Liquidity constraints in Nigeria’s banking sector continue to make headlines and the cost of lending among banks has hit multi-year highs.


Funds of between 400 billion naira and 500 billion naira are, however, expected to come into the market from the government and the Federation Accounts Allocation Committee in the next few days.

“It will help cushion the impact of the speculation that has gone on between yesterday and today. So what you find that will happen is that  most of next week will be moderate in terms of rates, but the volatility will continue after next [week],” Anele explained.

Many are however still unsure as to whether rates and the Cash Reserve Requirement will be kept the same in the lead up to the Monetary Policy Committee meeting next week.

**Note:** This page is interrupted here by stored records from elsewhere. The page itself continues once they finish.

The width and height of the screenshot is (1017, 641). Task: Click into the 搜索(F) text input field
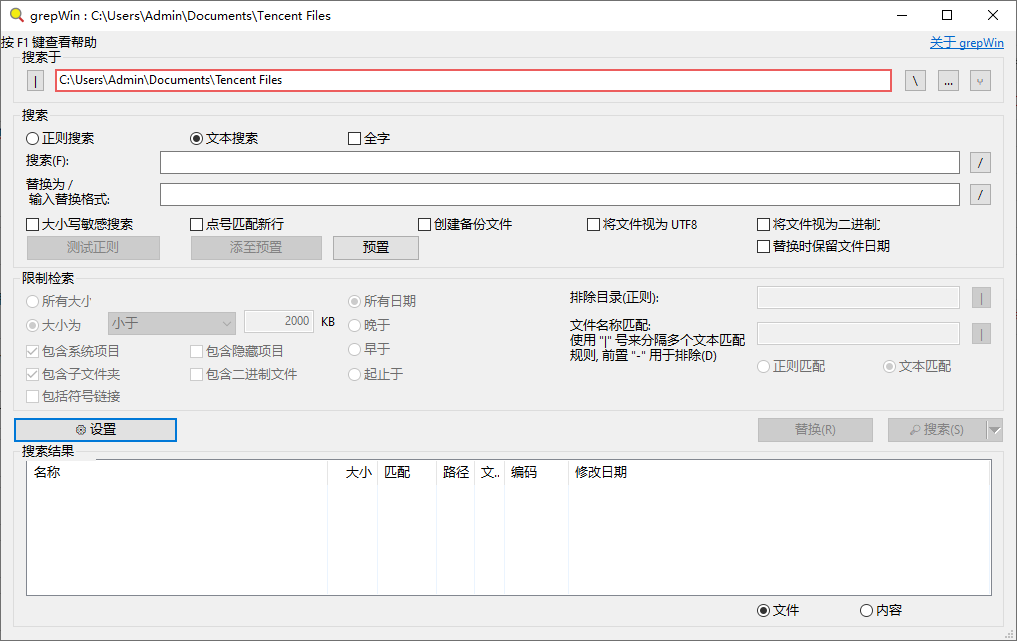[x=560, y=163]
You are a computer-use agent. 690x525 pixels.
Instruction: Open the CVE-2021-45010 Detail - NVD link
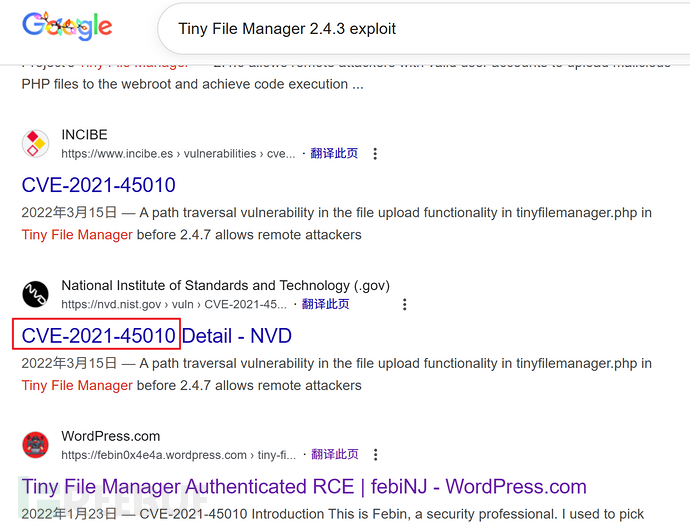(x=156, y=335)
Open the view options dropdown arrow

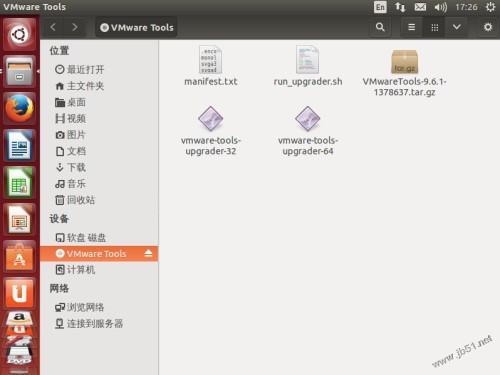point(457,27)
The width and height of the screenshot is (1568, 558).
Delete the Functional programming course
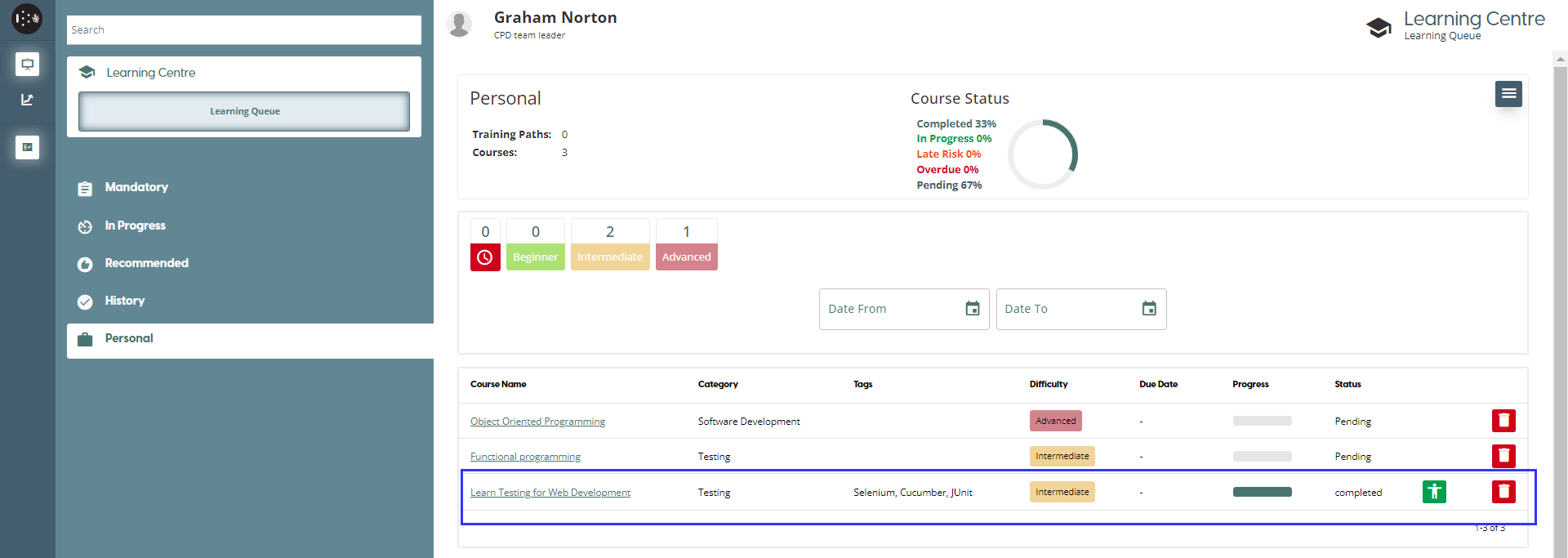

“People are still speculating and hedging, so the net placers of funds are keeping close to their funds, the net takers are scampering, quoting high rates. It’s still going to be very volatile in the next one, two weeks. My view is that what has informed most of the decisions the Monetary Policy Committee has taken in the past three, four months is what is happening relative to elections,” Anele added.

“They know the government is going to spend a lot of money, they know political parties are going to spend a lot of money, and this will create some level of inflation in the market. What CBN is trying to do is to have creeping inflation and try to tighten liquidity in the market.”